We had BarCamp at work.
BarCamp, you say? Wikipedia begins to define it as an 'unconference', but that was where the similarity ended. Normally, a BarCamp is about Information Technology professionals getting together and sharing their knowledge in an open communicative environment. When it comes to geeks (mostly unmarried) and communications it means - Laptops, Wi-Fi, Blogs, Wikis, Coding, Sleeping Bags and so on. However in our building we have more librarians then techies.
There was basically an open schedule board, where participants could sign up to give a presentation, or be a moderator. In this case, no topic was off-topic. The schedule was to be finalised, hardly 5 minute before the event. It was planned that each session, the presenter had a few minutes to showcase his/her idea and then the audience joins into a discussion. Of course, depending on the topic there were variations.

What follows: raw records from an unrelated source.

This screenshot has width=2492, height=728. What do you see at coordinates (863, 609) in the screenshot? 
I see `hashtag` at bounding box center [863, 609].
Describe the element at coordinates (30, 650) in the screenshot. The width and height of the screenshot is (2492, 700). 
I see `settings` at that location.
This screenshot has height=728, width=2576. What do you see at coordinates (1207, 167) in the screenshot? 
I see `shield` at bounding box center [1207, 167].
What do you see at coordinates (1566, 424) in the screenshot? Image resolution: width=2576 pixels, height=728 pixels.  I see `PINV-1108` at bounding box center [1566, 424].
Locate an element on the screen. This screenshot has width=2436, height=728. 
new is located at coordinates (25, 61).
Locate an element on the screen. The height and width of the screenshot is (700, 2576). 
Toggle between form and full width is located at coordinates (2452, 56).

I moderated a couple of very significant sessions, presented by a fellow techie colleague related to hotdesking with terminals and remote access to office applications. There was a lot of interest from the audience/participants in what's-in-it-for-us fashion. In my turn, I presented a unprepared session (in the spirit of the un-conference) on Google Earth and our interest there (picture below). I gave a demo in 3-dimensional modeling in Google Sketchup, attempting to show how easy it is. I also presented a few ready-made models from Google's 3D Warehouse such as the Taj Mahal and Eiffel Tower. I was taken aback to notice that our CEO was also in the audience - she asked some very good questions related to importing of CAD drawings into Sketchup software. Everybody was interested in the technology and wanted to know more on how to get into this and what was required to contribute.
Overall, the event generated a lot of involvement, buzz and energy - above normal levels. I enjoyed playing the roles of organising team member, moderator and presenter.There's a plan to follow up with a similar and longer event in a month or so.